Integrative Multi-Omics Analysis Reveals Key Metabolic Regulators and Prognostic Biomarkers in Pediatric and Adult Thyroid Cancer.

Thyroid cancer, including papillary thyroid carcinoma (PTC) and anaplastic thyroid carcinoma (ATC), exhibits distinct molecular characteristics in adult and pediatric populations. Understanding these differences is vital for identifying therapeutic targets and prognostic biomarkers. We performed an integrative multi-omics analysis combining proteomics, phosphoproteomics, metabolomics, and RNA sequencing data from adult and pediatric thyroid cancer cohorts. Differential expression analyses were conducted for all the multi-omics data with false discovery rate adjustments. Enzyme mapping of metabolites was performed using MetaBridge, while cross-omics integration revealed 46 key genes associated with reprogrammed energy metabolism.

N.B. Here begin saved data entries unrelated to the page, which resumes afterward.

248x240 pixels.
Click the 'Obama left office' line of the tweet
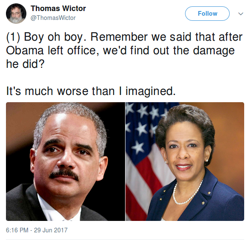(x=120, y=50)
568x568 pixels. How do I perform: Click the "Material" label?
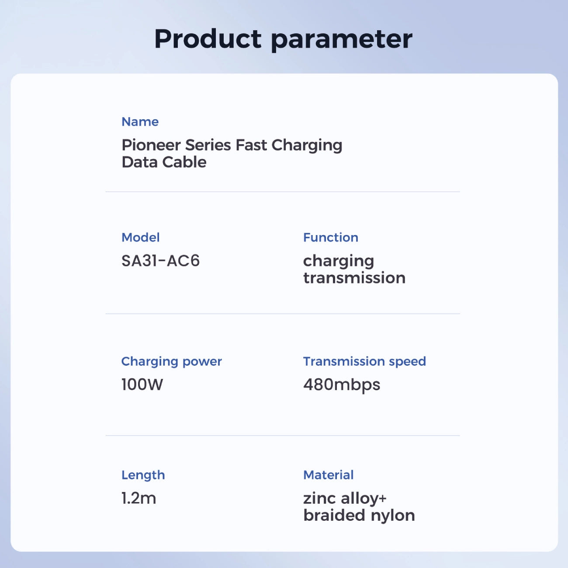pyautogui.click(x=329, y=475)
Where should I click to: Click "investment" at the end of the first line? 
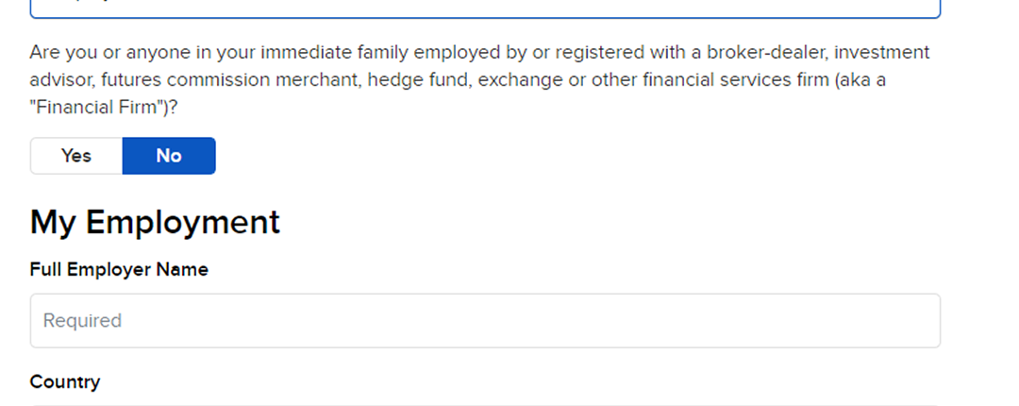(x=883, y=52)
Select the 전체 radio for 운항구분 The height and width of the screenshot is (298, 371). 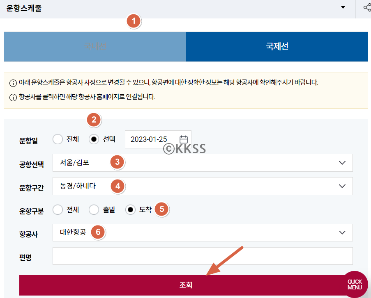58,209
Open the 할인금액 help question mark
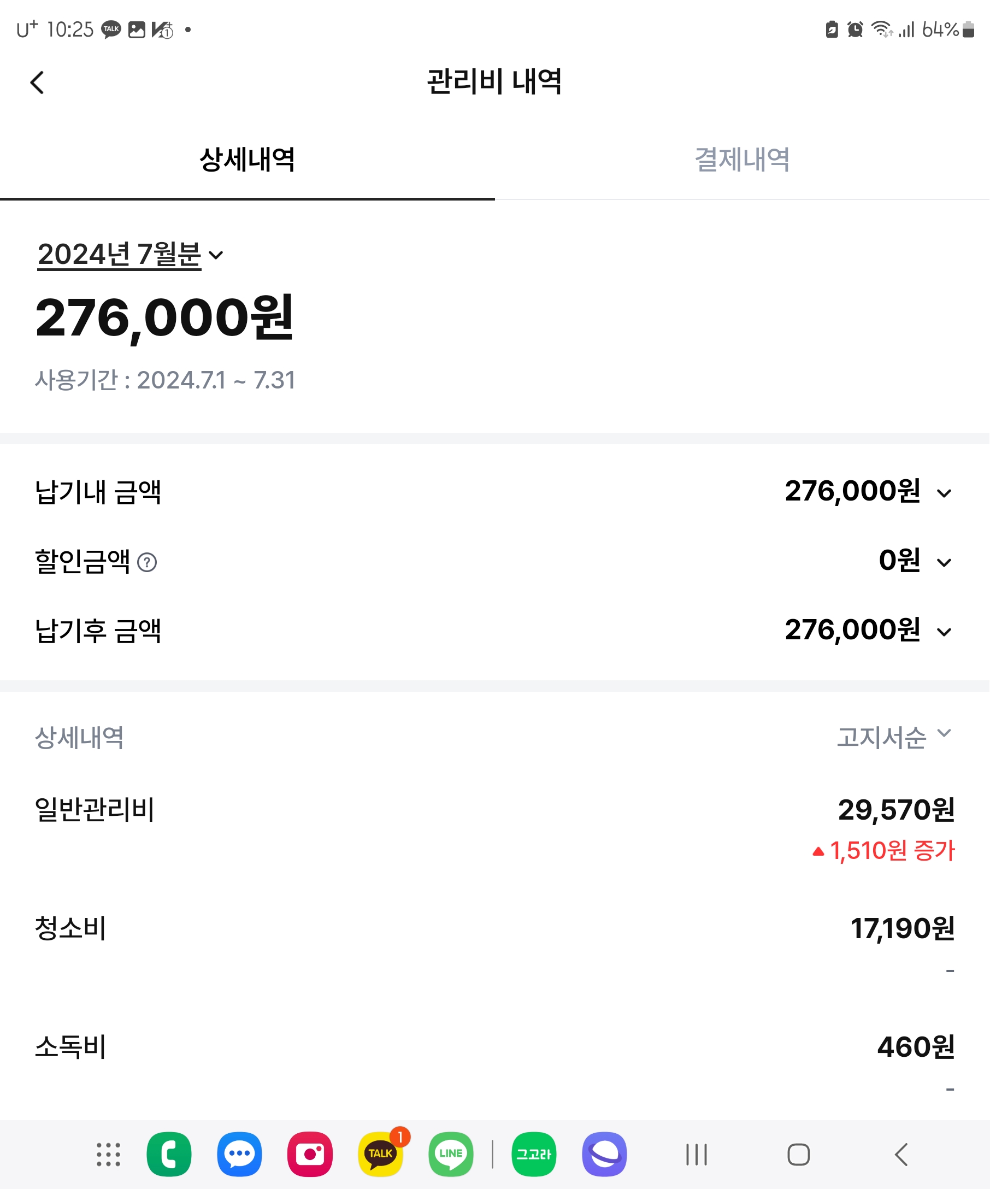 [147, 562]
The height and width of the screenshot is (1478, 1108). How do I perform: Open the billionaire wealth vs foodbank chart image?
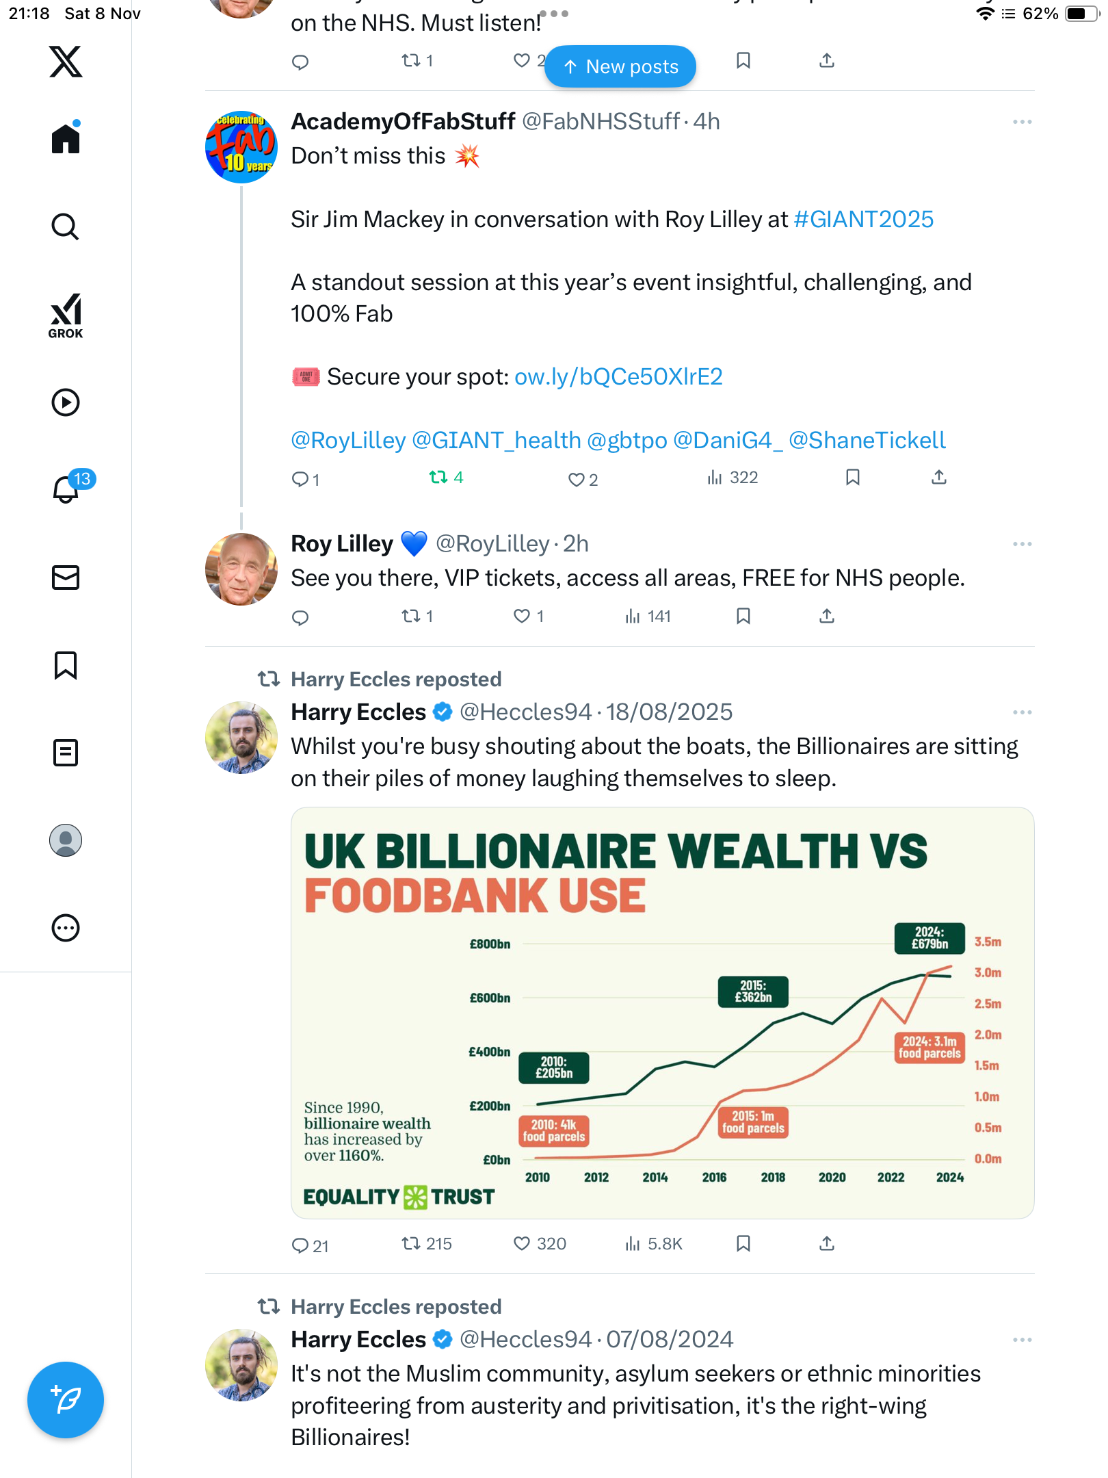(662, 1013)
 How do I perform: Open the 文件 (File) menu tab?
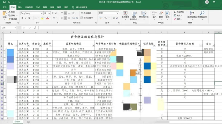[x=5, y=7]
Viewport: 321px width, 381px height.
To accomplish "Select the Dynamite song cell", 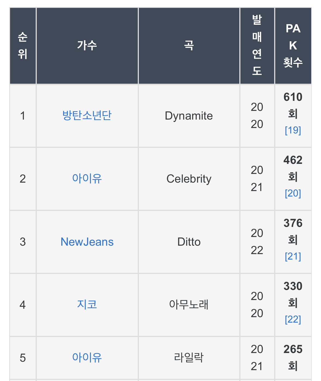I will point(189,116).
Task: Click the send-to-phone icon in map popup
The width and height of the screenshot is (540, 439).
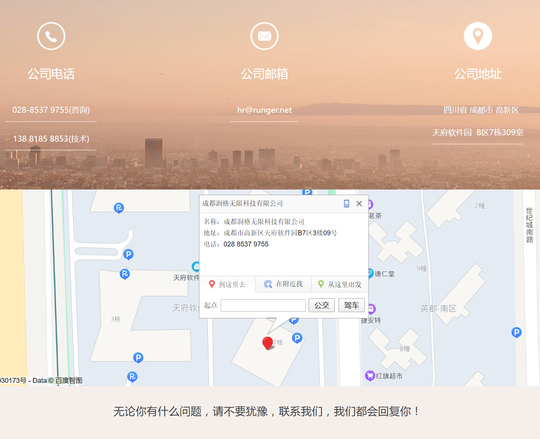Action: (347, 203)
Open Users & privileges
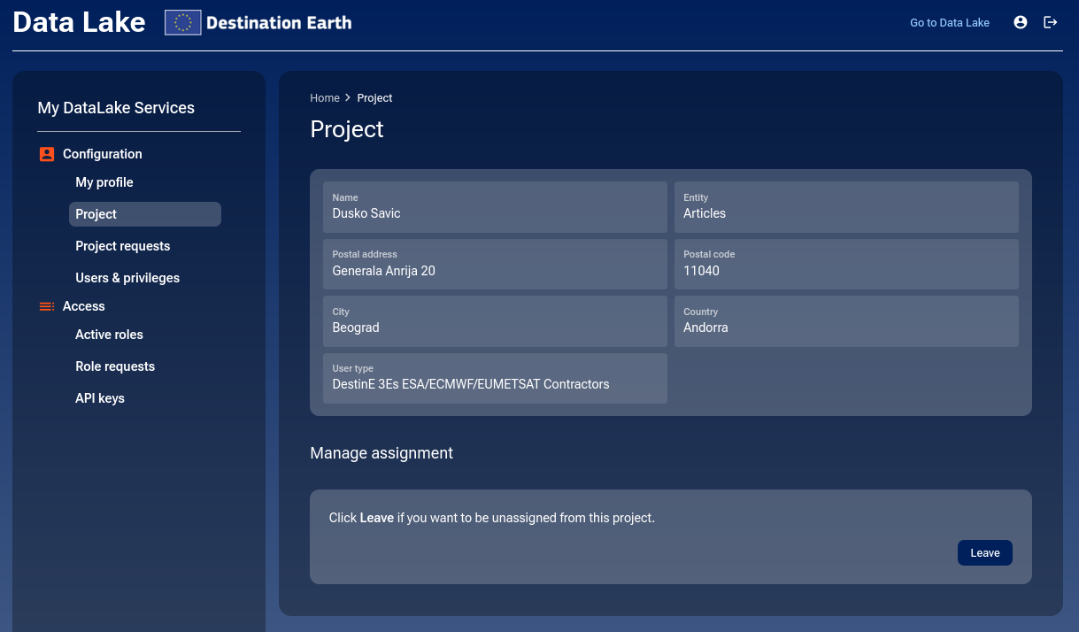 pos(127,277)
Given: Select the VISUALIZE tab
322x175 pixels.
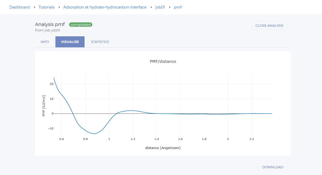Looking at the screenshot, I should tap(70, 42).
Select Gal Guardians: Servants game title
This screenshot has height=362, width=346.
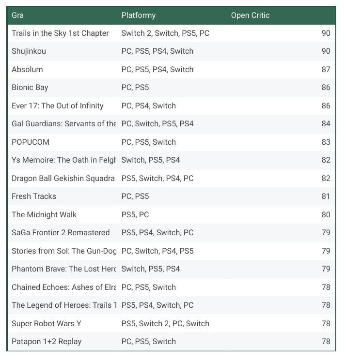pyautogui.click(x=64, y=124)
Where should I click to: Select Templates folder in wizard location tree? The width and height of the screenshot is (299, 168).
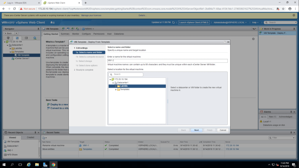point(125,90)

Clinical relevance was evaluated through survival analyses on cBioPortal and KM plotter platforms, and immunotherapy responses were assessed based on gene expression profiles. The 46 identified genes, primarily involved in mitochondrial energy metabolism and oxidative phosphorylation, were strongly associated with poor disease-free and overall survival in PTC and ATC patients. In ATC, a high tumor mutation burden correlated with worse outcomes, underscoring its prognostic value. Additionally, seven genes (AK2, SUCLG2, NDUFV2, GLUD1, HADHA, ALDH1A1, and NADSYN1) were linked to improved responses to anti-PD-1 immunotherapy, highlighting their potential as biomarkers for treatment stratification. Furthermore, functional studies reveal that AK2 plays a key role in thyroid cancer progression. This study offers critical insights into thyroid cancer biology and provides a foundation for targeted therapies and personalized immunotherapy strategies to improve patient outcomes.